Moreover, many of the same people who claim that Leicas are built so well that they will last forever will then send every new Leica off to mandatory CLAs after buying them and then every few years. If every Zorki got that kind of service, they'd last forever, too.
David Hughes
David Hughes
The trouble is that lubricants creep over the years and then get sticky and attract dust or grit. And this old git knows that parts wear out over time and M2's and 3's have had plenty of that.
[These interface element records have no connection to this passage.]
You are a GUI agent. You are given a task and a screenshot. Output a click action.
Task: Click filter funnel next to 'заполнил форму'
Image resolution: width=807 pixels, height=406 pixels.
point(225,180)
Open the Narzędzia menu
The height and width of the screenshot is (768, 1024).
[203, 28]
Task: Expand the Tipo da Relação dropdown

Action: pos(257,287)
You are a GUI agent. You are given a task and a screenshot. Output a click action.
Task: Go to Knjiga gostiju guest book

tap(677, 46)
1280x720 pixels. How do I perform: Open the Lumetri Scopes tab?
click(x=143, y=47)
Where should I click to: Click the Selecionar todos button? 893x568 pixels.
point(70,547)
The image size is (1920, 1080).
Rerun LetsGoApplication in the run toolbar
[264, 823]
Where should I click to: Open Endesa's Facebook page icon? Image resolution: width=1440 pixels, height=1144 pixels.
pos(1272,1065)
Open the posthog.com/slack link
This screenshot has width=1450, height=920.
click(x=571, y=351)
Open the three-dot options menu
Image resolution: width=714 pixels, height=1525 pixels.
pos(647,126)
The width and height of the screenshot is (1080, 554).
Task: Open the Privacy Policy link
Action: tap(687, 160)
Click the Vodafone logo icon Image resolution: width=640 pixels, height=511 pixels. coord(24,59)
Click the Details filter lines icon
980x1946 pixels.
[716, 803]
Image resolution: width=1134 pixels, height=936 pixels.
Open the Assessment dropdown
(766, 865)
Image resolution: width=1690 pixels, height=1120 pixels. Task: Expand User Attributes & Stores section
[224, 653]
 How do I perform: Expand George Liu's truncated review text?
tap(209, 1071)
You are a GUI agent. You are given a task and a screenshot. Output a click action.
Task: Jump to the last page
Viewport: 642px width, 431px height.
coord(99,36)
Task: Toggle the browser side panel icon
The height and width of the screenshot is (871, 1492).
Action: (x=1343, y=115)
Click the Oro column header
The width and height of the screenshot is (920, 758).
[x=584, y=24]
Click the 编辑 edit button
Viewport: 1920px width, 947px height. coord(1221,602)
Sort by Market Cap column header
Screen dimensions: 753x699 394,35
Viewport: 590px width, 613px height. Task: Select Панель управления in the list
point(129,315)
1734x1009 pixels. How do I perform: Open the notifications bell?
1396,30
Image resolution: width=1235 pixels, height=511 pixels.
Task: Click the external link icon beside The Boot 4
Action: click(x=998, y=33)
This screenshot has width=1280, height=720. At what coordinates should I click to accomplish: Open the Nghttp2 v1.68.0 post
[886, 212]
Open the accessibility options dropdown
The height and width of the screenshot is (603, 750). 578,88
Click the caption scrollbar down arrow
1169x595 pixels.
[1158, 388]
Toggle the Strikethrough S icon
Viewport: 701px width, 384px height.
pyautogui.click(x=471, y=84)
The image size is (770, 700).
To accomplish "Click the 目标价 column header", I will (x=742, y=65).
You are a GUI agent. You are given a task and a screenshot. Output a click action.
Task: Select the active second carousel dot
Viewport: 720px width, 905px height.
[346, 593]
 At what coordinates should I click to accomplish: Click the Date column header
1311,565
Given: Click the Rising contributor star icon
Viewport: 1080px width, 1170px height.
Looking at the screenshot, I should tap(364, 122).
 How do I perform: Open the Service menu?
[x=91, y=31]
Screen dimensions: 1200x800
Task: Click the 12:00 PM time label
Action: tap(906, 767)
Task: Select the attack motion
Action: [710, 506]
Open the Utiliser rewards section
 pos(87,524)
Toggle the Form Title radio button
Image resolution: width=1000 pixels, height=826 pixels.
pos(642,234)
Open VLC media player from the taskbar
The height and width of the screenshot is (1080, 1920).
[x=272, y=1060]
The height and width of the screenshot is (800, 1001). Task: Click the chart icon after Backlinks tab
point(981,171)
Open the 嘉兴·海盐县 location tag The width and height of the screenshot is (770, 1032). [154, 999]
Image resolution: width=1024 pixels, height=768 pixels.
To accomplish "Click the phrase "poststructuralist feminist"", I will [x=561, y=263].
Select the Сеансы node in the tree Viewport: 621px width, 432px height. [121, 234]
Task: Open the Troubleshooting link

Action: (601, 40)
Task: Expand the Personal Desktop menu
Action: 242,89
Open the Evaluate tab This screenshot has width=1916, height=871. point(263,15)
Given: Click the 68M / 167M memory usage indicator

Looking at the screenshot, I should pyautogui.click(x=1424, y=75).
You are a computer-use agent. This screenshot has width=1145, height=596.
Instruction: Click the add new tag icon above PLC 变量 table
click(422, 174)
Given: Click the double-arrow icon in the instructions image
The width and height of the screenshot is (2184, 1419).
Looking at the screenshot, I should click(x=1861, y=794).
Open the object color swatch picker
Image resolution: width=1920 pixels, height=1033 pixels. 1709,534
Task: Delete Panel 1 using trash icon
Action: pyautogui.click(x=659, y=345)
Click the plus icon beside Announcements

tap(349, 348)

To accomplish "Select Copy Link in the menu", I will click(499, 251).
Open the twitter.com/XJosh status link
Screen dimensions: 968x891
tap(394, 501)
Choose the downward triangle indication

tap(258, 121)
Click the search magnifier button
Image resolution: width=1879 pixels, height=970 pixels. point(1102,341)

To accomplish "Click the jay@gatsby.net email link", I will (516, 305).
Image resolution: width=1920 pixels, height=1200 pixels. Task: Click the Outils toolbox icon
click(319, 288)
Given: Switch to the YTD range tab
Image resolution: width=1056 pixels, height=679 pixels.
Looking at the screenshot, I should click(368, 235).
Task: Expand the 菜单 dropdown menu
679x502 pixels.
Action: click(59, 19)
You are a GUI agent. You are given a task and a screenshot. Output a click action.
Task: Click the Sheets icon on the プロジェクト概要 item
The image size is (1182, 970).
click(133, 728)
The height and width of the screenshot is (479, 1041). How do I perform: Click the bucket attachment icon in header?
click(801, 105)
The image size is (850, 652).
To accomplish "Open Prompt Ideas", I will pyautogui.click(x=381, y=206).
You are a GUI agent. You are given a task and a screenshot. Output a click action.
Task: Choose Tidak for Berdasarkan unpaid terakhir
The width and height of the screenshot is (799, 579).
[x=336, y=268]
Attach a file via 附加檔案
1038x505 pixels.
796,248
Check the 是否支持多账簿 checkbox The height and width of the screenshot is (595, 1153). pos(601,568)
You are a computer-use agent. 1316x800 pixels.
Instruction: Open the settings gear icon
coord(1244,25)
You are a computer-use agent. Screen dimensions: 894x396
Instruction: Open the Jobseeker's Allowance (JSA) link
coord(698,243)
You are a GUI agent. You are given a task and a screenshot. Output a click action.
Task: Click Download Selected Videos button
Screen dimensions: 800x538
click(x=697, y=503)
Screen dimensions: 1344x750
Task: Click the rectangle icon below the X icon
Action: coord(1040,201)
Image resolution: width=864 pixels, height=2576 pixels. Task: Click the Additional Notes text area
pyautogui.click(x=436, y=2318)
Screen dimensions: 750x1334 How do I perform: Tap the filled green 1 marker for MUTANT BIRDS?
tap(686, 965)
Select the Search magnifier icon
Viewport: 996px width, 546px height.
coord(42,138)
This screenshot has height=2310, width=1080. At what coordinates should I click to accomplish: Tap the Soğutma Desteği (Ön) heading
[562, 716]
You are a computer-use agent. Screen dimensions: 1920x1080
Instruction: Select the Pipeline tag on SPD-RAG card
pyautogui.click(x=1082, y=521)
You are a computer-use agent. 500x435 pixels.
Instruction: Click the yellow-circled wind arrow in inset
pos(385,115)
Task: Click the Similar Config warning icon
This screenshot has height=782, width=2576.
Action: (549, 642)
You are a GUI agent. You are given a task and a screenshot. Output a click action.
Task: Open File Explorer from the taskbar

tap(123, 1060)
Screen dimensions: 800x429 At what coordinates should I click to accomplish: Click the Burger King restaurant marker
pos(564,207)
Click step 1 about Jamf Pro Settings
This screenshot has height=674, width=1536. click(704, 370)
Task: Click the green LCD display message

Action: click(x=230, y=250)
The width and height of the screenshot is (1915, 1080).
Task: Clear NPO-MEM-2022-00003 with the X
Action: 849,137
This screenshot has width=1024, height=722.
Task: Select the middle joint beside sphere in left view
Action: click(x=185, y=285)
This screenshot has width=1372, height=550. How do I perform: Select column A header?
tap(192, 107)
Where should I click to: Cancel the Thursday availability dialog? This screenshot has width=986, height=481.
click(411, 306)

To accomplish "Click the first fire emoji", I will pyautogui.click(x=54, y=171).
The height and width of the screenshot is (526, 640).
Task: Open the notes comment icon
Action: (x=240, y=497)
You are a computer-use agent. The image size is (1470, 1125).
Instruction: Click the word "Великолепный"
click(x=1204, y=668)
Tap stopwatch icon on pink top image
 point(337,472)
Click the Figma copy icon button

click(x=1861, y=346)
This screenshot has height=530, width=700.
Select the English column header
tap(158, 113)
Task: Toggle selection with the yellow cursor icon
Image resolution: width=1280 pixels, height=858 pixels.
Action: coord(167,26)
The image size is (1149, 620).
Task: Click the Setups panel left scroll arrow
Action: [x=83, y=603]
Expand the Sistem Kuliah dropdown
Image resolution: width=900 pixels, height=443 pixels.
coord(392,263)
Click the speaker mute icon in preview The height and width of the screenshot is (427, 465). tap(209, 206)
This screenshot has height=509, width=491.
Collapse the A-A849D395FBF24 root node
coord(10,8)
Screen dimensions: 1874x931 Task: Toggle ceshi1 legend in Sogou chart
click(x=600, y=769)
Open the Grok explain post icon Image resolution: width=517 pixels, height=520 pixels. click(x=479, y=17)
As I see it, we buy one for long term use and so getting an overhaul/service done is bound to be needed sooner or later. In my opinion doing it sooner means less chance of spoiling something later.
Regards, David
As I see it, we buy one for long term use and so getting an overhaul/service done is bound to be needed sooner or later. In my opinion doing it sooner means less chance of spoiling something later.
Regards, David
mob81
Well-known
How much would a recently CLA'd Leica M3 would cost? in Excellent condition..Keh Listing in EX. condition are very high!!!!
Just wanted to know as I'm looking for one
Just wanted to know as I'm looking for one
huntjump
Well-known
I picked up a CLA'd m3 a few weeks back for $750 shipped. The CLA was 2 years old though, but had receipt and is smooth. Honestly, ebay is REALLY hit or miss. I can't chime in on why some go for $700, some go for $2000. I guess the ones that are "mint" obviously get more money, and the ones with paperwork and box certainly avg much higher. But you will see some that just look like they are in EX condition but not mint, and no box or anything and the bidding wars drive it to prices I dont think are warranted.